Dominik Krause ist zu Münchens zweitem Bürgermeister gewählt worden. Der 33-Jährige tritt die Nachfolge von Katrin Habenschaden an – und damit in sehr große Fußstapfen. Habenschaden ist stets verbindlich, zuverlässig, fleißig und als politische Pragmatikerin allenthalben vermittelbar. Die 46-Jährige genießt große Wertschätzung über die Parteigrenzen hinaus.
Diese Wertschätzung erfährt ihr Nachfolger (noch) nicht, nicht mal innerhalb der grün-roten Rathauskoalition. Krause erhielt nur 40 Stimmen, 43 Vertreter von SPD und Grünen waren anwesend. Ein Vertrauensvorschuss sieht anders aus. Krause wird am Amt, an der Aufgabe wachsen, die Zweifler überzeugen müssen. Dass er dies kann, hat er bereits unter Beweis gestellt. Als Krause 2014 in den Stadtrat einzog, galt er als linker Ideologe. Er wurde Parteivorsitzender, dann Fraktionschef und hat sich in diesen Rollen mehr und mehr geerdet. Er war beispielsweise bundesweit einer der ersten Grünen, der sich zum Weiterbetrieb von Isar 2 bekannte, um die Energieversorgung in München zu sichern.

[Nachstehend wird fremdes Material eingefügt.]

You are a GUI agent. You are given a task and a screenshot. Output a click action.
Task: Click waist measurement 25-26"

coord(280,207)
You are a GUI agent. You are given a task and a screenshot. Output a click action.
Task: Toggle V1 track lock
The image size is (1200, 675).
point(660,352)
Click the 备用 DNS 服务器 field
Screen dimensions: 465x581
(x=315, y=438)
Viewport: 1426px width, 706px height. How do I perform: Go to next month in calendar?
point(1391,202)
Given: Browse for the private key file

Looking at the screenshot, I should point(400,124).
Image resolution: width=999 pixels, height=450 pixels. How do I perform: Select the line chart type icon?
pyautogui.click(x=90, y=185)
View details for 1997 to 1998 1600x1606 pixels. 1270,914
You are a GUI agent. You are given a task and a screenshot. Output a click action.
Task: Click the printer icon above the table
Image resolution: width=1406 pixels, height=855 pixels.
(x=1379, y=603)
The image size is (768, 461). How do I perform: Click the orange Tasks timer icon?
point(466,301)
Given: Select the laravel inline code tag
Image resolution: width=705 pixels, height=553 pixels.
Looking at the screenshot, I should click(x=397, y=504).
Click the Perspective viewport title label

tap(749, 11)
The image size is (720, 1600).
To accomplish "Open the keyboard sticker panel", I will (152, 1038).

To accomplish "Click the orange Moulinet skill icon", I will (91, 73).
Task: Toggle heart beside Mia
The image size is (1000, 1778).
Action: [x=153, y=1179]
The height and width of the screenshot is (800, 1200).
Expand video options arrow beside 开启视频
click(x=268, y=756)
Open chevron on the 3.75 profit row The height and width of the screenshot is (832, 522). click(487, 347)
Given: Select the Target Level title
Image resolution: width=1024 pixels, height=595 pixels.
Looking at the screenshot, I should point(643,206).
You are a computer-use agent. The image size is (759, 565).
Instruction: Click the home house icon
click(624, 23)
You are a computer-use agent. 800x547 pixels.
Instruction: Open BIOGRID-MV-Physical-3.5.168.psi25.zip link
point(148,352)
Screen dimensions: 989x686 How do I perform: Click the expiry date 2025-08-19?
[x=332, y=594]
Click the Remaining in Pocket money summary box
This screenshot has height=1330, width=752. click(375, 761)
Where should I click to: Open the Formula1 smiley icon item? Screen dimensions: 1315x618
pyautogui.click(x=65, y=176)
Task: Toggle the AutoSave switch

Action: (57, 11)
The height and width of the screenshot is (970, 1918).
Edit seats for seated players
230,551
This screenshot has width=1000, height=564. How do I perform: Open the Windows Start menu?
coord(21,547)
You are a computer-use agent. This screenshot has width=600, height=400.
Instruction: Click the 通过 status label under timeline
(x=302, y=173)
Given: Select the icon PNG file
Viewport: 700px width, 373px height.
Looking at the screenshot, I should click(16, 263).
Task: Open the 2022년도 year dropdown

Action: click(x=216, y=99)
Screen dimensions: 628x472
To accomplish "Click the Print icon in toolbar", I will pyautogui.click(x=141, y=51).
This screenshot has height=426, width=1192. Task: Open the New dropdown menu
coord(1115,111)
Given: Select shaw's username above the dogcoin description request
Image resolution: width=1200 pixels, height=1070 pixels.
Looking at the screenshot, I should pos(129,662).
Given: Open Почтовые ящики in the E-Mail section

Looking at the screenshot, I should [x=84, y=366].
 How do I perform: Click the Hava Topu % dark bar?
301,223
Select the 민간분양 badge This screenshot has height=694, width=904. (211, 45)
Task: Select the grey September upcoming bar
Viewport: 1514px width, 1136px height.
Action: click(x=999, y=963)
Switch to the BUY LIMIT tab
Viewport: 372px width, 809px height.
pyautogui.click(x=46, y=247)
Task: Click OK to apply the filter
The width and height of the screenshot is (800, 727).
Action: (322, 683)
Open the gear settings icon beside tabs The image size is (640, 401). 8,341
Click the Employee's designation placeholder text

Ergebnis-, sachorientiert muss er nun als zweiter Bürgermeister Politik für München machen. Das ist nicht nur angesichts leererer Kassen notwendig. Krause ist nun in der besten Position für eine OB-Kandidatur 2026. Dafür wird aber auch entscheidend sein, wie er das Amt und die Fußstapfen von Katrin Habenschaden ausfüllt.